When we think of food insecurity, the first image that comes to mind is that of starving children, mainly in Africa. Yet, the UN’s definition of food security is very clear. According to this definition, food security exists when “all people, at all times, have physical, social and economic access to sufficient, safe and nutritious food that meets their dietary needs and food preferences for an active and healthy life” (FAO et al., 2012). Thus, while food may be widely available, it is likely not to fulfil the two other criteria – of being safe and nutritious.

Charles Kenny, formerly of the World Bank, provided evidence that globally a number of indicators measuring the quality of life has been converging (Kenny, 2005). These include mortality rates, life expectancy and literacy. Advances in human development as well as technological progress provide an optimistic outlook in terms of the potential for innovation and betterment of living conditions for all. In addition, neo-Malthusians will gladly note recent fertility declines, most importantly in the developing countries. Logically, as the population stabilises so will the demand for food.

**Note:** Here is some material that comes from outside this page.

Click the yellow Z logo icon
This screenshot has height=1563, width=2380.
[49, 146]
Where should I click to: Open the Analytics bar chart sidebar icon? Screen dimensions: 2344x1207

Still, the underlying problem remains. Even, if hunger was to be completely eradicated, it would not mean that the planet would become food secure. Already today, developing countries, including those in Africa, are experiencing an increased consumption of processed foods. Obesity and chronic diseases are gradually becoming a new challenge in African societies, although many do not yet realise the gravity of the problem.

Is it therefore time to reconsider the real meaning of food security or food insecurity? This would certainly involve a major change in thinking; not only for development professionals, but also politicians and other stakeholders. With the current communication and statistical tools available, it would be only fair to reconsider what food security actually implies. The stigma of food insecurity seems to be focused only on the developing world, but it has become a global problem and should be conceptualised as such.
REFERENCES

FAO, WFP, & IFAD. (2012). The State of Food Insecurity in the World. Economic growth is necessary but not suffcient to accelerate reduction of hunger and malnutrition. Rome: FAO.

KENNY, C. (2005). Why are we worried about income? Nearly everything that matters is converging. World Development, 33(1): 1-19.

SASSI, F. & DEVAUX, M. (2012). Obesity Update 2012. Paris: OECD.

WHO (2011). Global status report on noncommunicable diseases 2010. Geneva: WHO.